### Excerpted records
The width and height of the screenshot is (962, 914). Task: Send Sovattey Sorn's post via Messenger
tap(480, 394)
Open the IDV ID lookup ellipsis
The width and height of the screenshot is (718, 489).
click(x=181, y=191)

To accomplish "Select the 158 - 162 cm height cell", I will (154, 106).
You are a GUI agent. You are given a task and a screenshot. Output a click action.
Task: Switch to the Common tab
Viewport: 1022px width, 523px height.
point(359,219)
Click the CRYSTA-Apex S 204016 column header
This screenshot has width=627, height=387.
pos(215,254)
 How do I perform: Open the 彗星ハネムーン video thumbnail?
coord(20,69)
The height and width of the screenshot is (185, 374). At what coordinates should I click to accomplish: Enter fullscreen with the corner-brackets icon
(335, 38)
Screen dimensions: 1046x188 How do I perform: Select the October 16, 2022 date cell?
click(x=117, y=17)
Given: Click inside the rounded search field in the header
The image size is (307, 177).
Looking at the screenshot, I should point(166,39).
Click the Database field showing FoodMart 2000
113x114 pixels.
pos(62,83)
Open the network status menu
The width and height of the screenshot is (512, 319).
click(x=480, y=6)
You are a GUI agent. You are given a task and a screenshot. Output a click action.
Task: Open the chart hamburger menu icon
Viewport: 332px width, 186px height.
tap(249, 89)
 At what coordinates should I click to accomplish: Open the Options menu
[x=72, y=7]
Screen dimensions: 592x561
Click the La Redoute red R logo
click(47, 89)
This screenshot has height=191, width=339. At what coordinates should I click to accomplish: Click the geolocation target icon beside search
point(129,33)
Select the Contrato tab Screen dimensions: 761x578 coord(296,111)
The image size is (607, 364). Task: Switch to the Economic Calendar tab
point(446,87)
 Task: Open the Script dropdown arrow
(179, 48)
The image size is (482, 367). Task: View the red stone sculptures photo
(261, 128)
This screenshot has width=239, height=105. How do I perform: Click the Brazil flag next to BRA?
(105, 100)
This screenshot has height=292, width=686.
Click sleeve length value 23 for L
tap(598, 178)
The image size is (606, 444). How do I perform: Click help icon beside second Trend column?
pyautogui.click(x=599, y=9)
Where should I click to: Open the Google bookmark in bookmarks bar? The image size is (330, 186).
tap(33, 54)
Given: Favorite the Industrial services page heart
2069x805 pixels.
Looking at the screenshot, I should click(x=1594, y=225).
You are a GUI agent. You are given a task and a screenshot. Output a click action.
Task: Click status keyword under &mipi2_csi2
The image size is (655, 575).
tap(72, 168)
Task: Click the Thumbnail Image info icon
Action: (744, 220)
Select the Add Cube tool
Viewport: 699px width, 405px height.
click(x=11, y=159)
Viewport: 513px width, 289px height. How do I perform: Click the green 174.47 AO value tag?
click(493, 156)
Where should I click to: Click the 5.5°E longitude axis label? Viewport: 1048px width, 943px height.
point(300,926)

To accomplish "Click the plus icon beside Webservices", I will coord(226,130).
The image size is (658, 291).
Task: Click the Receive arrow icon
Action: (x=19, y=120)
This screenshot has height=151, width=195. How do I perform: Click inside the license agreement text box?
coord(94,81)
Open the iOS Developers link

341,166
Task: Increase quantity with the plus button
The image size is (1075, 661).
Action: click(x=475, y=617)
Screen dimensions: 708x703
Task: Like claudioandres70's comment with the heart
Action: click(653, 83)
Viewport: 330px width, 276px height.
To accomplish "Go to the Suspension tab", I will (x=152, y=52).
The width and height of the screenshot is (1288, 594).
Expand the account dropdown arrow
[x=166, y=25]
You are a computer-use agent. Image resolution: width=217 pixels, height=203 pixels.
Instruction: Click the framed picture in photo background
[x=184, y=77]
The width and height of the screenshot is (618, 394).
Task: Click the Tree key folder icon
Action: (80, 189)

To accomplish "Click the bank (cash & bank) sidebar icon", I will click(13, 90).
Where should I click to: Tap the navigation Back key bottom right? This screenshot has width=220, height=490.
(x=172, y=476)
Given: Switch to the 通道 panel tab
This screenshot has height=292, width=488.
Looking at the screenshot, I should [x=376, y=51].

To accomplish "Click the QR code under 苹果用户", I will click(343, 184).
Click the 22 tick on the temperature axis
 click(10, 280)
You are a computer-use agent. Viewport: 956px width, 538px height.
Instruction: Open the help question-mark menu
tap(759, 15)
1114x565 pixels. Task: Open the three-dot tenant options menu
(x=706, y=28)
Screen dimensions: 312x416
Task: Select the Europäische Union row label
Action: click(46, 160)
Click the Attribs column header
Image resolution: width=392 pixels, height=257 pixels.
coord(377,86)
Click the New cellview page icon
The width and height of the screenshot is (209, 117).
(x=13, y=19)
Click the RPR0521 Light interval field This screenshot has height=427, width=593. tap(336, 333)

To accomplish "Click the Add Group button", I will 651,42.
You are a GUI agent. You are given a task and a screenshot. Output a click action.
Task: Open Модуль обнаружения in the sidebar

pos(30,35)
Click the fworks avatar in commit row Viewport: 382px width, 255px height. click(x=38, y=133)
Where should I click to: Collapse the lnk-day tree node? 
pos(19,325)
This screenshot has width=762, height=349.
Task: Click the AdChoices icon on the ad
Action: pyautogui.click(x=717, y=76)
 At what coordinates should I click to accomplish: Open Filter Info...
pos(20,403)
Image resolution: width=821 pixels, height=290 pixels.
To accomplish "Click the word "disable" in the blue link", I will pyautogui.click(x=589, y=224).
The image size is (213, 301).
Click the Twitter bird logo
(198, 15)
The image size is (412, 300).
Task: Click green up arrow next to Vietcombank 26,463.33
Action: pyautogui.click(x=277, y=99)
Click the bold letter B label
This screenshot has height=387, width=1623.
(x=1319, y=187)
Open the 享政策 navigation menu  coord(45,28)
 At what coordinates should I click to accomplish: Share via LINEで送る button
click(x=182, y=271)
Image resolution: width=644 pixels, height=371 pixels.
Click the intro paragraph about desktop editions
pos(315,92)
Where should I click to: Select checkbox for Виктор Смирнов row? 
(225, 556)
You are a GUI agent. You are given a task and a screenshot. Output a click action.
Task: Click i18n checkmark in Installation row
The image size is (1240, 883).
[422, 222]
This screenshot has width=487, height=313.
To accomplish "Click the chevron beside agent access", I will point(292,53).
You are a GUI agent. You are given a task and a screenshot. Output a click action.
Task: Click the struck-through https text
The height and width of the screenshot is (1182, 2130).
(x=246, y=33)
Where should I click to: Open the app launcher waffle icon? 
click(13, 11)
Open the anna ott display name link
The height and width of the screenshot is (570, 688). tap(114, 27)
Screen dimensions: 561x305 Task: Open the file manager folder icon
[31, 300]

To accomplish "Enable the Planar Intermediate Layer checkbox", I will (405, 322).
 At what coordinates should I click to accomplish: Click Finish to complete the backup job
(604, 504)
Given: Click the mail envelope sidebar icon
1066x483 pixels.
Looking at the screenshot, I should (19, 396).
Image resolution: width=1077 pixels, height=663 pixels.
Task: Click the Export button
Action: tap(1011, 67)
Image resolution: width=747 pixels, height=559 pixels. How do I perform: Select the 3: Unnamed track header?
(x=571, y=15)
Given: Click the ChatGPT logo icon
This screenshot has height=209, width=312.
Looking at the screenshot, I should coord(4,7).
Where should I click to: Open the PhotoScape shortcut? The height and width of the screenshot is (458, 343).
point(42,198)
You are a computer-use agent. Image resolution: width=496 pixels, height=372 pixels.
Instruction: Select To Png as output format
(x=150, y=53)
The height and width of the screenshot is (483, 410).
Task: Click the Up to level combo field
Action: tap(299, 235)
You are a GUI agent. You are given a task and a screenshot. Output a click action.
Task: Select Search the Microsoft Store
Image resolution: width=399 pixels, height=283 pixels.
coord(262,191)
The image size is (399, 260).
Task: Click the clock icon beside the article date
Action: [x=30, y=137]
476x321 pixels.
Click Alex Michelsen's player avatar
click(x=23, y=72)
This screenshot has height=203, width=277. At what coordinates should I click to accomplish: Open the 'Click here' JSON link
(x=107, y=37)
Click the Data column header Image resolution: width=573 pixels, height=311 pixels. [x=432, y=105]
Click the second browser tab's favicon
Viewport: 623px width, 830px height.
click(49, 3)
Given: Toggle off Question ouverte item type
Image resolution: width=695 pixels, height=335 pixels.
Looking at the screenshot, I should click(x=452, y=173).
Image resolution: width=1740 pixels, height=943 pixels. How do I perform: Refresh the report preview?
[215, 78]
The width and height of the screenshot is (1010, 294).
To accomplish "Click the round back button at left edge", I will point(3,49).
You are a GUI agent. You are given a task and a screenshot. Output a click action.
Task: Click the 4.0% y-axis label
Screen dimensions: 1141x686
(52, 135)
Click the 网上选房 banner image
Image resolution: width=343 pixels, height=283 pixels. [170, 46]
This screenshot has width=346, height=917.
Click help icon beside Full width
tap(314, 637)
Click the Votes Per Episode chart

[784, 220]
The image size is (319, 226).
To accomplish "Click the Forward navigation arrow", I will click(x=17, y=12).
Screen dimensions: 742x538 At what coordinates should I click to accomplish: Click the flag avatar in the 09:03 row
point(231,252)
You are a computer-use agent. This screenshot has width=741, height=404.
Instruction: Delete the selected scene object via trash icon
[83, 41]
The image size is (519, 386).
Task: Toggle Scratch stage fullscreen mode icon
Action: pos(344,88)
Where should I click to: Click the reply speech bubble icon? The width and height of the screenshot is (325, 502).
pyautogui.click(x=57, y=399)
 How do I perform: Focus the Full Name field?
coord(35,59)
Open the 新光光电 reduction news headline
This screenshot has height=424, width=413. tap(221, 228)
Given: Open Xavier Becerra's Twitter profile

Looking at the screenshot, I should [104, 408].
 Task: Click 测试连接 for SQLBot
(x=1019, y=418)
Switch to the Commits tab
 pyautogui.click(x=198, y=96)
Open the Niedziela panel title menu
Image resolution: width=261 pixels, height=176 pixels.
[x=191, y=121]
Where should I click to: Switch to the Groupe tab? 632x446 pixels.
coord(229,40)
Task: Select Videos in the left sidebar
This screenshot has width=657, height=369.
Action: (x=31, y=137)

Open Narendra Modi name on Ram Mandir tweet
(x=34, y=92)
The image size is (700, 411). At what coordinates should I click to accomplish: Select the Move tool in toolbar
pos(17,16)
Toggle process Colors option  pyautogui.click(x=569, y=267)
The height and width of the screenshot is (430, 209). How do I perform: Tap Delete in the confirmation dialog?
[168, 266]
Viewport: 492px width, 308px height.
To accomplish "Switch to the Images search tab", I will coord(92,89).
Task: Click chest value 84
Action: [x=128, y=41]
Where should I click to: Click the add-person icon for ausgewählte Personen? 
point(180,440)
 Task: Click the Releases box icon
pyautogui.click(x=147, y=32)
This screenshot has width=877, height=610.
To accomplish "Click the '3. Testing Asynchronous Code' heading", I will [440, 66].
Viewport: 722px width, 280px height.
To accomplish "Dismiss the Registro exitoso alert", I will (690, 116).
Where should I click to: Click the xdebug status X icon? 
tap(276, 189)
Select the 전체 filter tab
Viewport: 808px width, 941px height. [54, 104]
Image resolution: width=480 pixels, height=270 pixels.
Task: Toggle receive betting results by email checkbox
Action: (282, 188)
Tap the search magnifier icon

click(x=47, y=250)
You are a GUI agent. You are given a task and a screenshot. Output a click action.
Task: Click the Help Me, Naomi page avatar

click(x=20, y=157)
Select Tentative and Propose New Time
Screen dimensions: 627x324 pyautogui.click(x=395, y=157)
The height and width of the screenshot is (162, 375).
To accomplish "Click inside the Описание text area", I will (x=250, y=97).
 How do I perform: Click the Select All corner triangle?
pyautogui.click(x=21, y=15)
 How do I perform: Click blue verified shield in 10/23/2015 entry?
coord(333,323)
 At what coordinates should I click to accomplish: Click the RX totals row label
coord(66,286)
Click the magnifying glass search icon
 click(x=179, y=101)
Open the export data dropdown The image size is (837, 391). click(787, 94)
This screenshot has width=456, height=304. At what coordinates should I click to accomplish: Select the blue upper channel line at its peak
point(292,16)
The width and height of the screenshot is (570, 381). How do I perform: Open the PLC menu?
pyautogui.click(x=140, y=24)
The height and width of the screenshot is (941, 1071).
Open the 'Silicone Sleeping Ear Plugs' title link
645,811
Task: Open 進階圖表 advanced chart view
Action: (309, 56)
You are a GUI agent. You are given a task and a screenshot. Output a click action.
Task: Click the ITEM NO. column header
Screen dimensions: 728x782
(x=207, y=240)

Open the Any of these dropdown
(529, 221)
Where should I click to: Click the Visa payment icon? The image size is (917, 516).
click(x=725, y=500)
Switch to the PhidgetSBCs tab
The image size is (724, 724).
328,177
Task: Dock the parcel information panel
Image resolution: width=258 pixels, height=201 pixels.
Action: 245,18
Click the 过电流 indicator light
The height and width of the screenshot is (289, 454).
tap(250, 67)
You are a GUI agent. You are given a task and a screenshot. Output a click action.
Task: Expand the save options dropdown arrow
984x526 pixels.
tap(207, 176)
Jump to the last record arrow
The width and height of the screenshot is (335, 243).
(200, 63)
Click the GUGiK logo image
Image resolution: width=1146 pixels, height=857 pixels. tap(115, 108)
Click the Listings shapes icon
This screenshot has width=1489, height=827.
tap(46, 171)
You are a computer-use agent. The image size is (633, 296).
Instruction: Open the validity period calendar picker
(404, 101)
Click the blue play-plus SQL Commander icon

### What you will do
In the material above, find each line that has the string "under" and return it.

### Reply
Task: Click status keyword under &mipi2_csi2
To accomplish "Click the QR code under 苹果用户", I will click(343, 184).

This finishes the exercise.